**Problem requirements**
The answer consists of the lines from the line holding "The height and" through the last line of the entries, retyped exactly, and nothing else. No pictures belong in it.

**Supplied records**
+++++

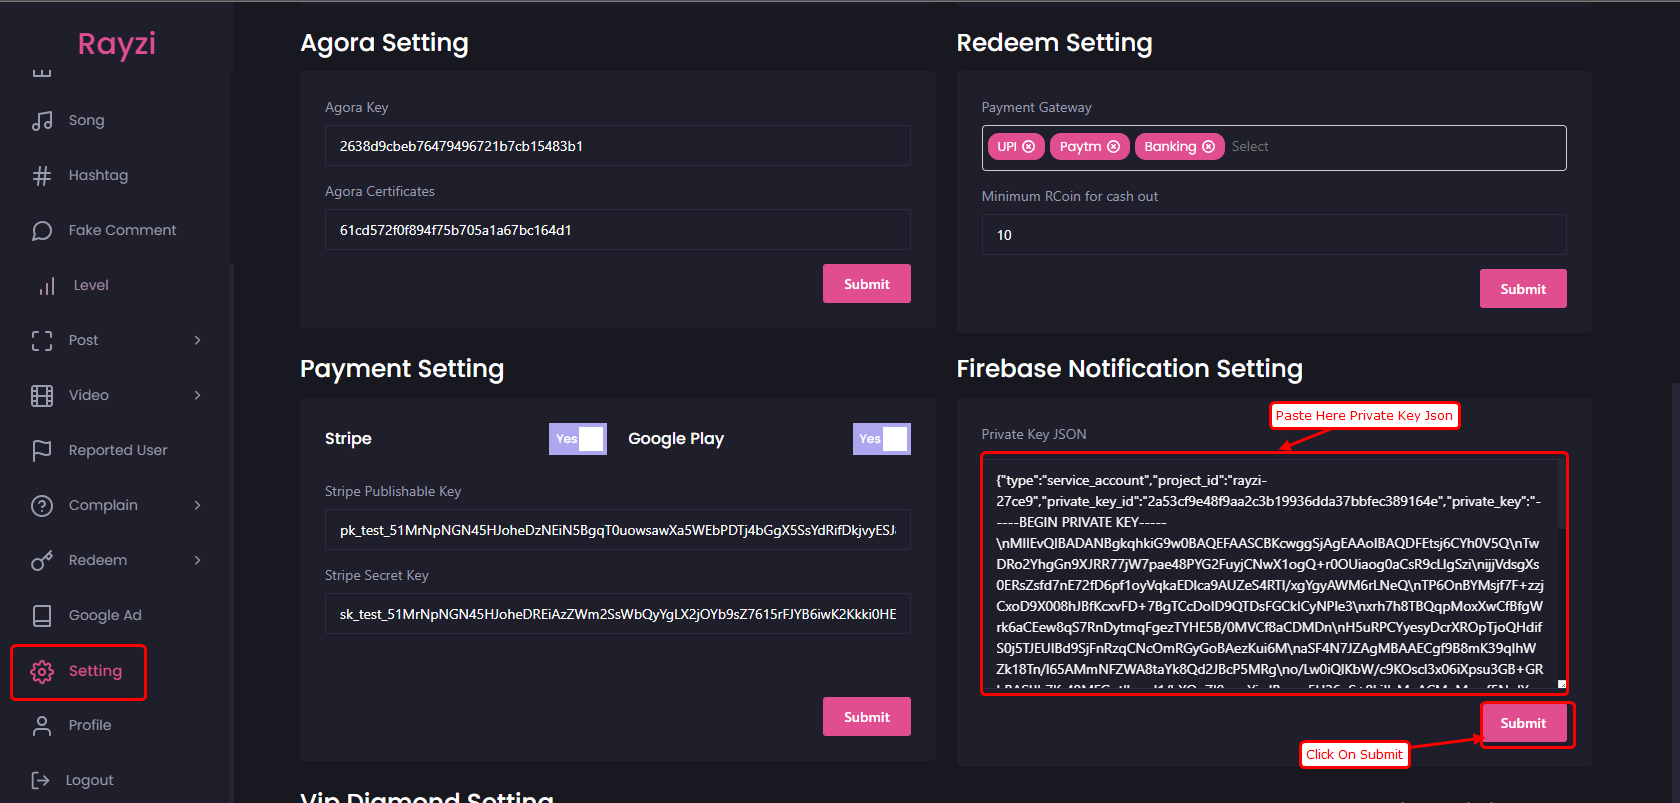Click the Fake Comment speech bubble icon
The width and height of the screenshot is (1680, 803).
[42, 231]
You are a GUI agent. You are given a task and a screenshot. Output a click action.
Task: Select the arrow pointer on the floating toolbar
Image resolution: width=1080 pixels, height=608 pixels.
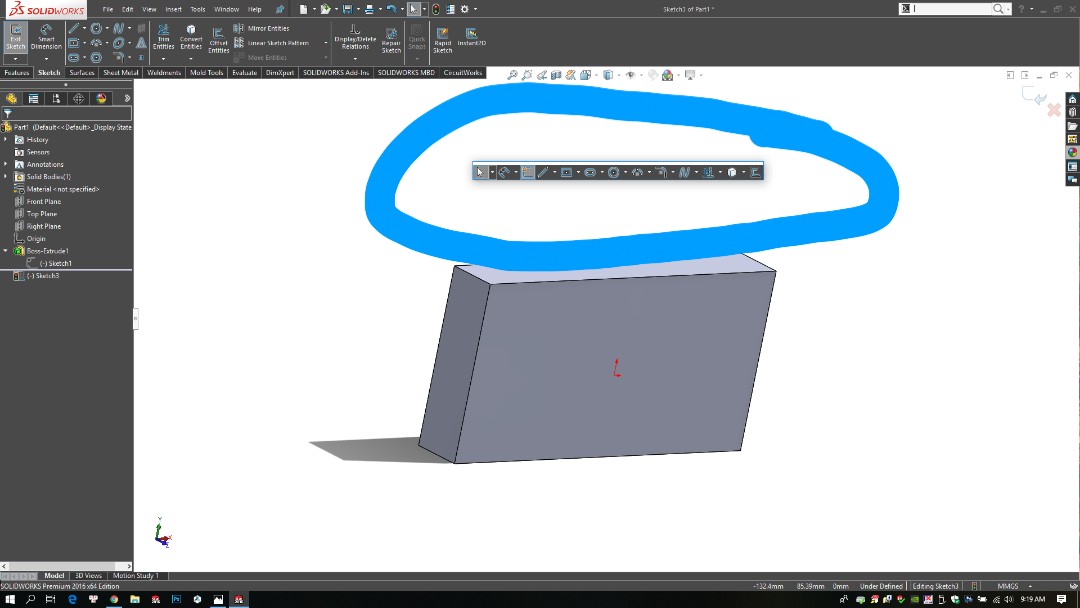[482, 171]
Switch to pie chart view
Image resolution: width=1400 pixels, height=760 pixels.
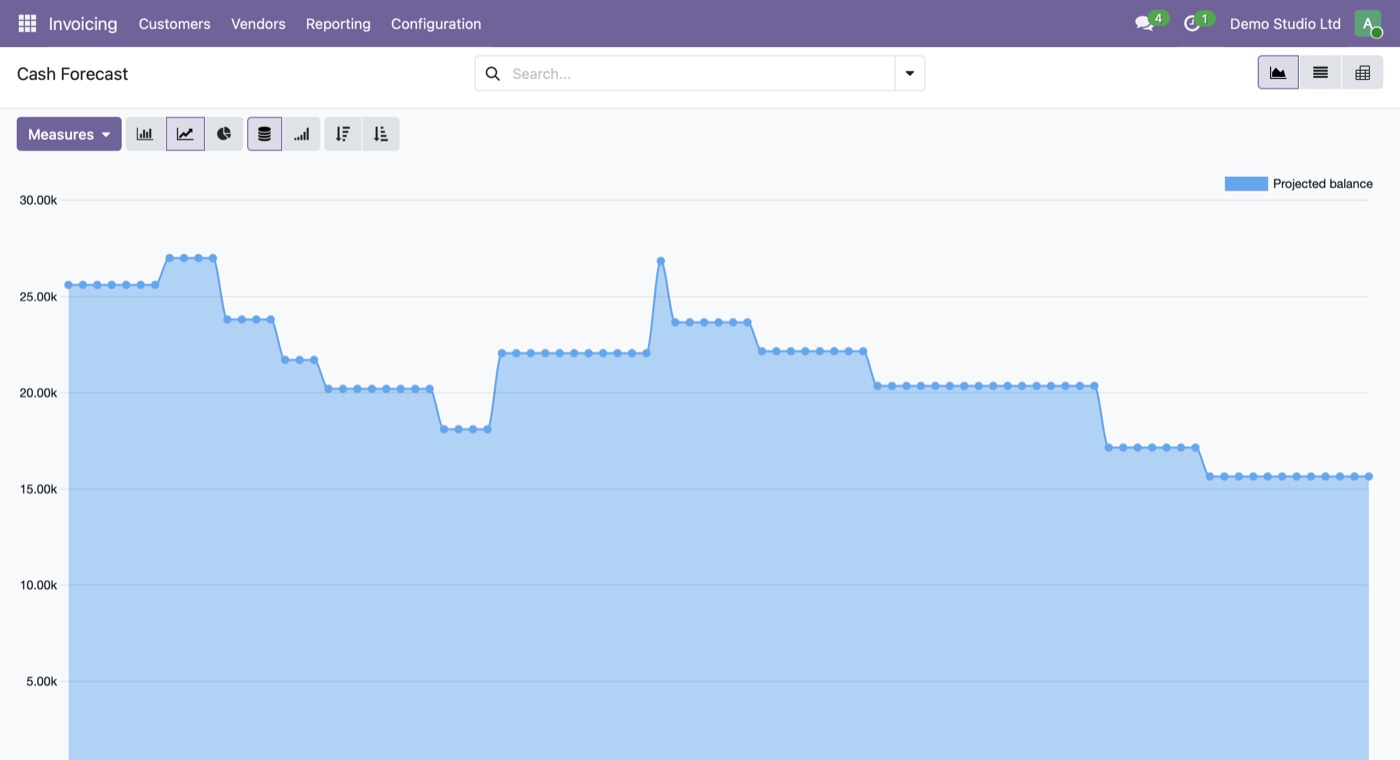coord(224,134)
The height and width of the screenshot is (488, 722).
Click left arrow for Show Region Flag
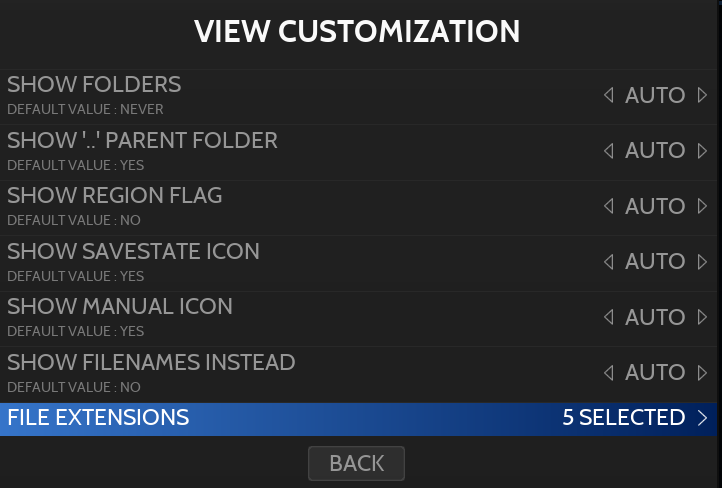coord(608,207)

+++++

**Response to this task**
The height and width of the screenshot is (488, 722).
Click left arrow for Show Region Flag
coord(608,207)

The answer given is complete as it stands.